* START Source extract *

• Jake Wynn

A Christmas editorial from Philadelphia in the aftermath of South Carolina secession - 1860

During the Christmas season in 1860, South Carolina dropped a political bombshell. After weeks of threats and bombast, the Palmetto State announced that it had seceded from the Union on December 20, 1860.

Broadside from the Charleston Mercury, December 20, 1860 (Wikimedia Commons)


This followed the election of Republican Abraham Lincoln of Illinois as the 16th President of the United States. The South Carolina secession document made clear why the state had decided on such a course of action:


A geographical line has been drawn across the Union, and all the States north of that line have united in the election of a man to the high office of President of the United States, whose opinions and purposes are hostile to slavery.


He is to be entrusted with the administration of the common Government, because he has declared that "Government cannot endure permanently half slave, half free," and that the public mind must rest in the belief that slavery is in the course of ultimate extinction.


This sectional combination for the submersion of the Constitution, has been aided in some of the States by elevating to citizenship, persons who, by the supreme law of the land, are incapable of becoming citizens; and their votes have been used to inaugurate a new policy, hostile to the South, and destructive of its beliefs and safety...

* END Source extract *
* START Available data *

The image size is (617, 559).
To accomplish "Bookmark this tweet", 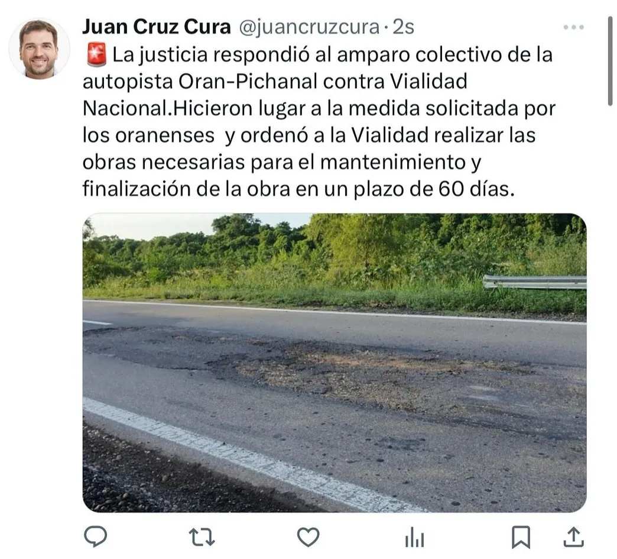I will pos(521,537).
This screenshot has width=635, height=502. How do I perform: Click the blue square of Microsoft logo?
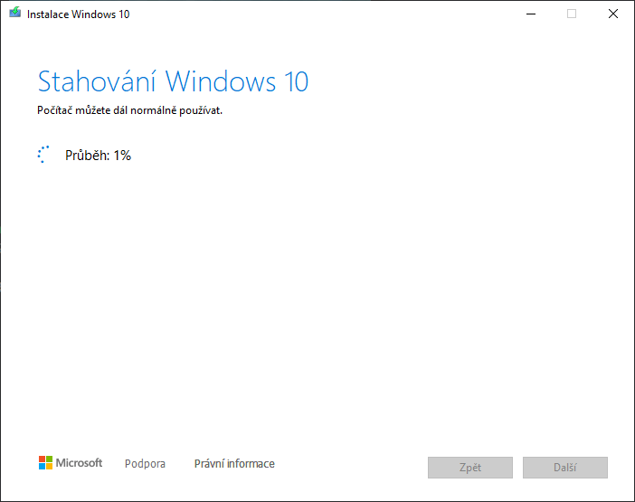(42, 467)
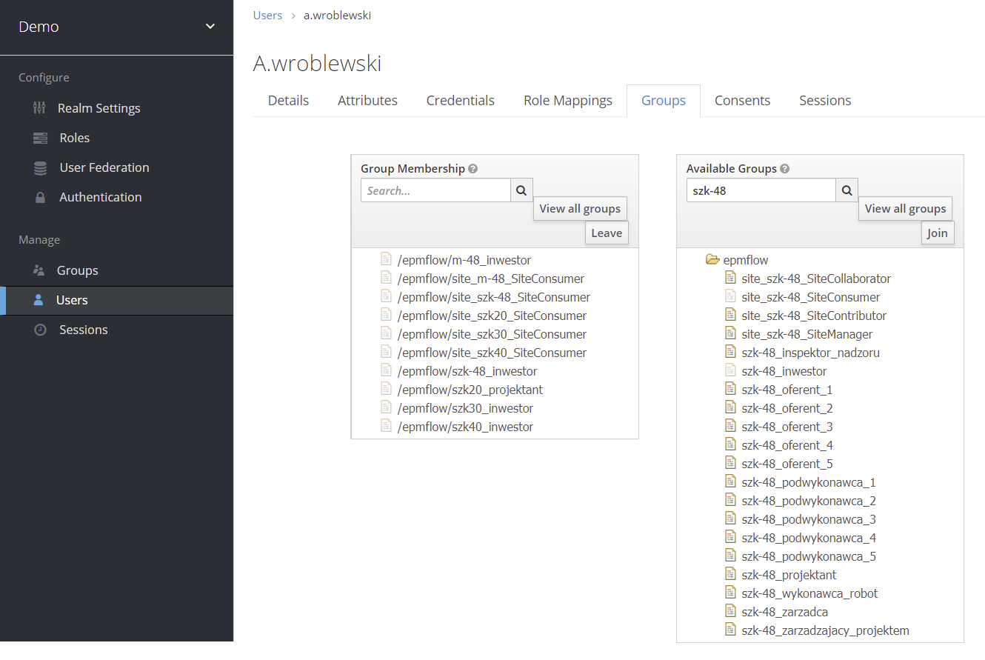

* END Available data *

Return, word for word, the part of the South Carolina secession piece that begins at the words "This sectional combination" and stops after "beliefs and safety...".

This sectional combination for the submersion of the Constitution, has been aided in some of the States by elevating to citizenship, persons who, by the supreme law of the land, are incapable of becoming citizens; and their votes have been used to inaugurate a new policy, hostile to the South, and destructive of its beliefs and safety...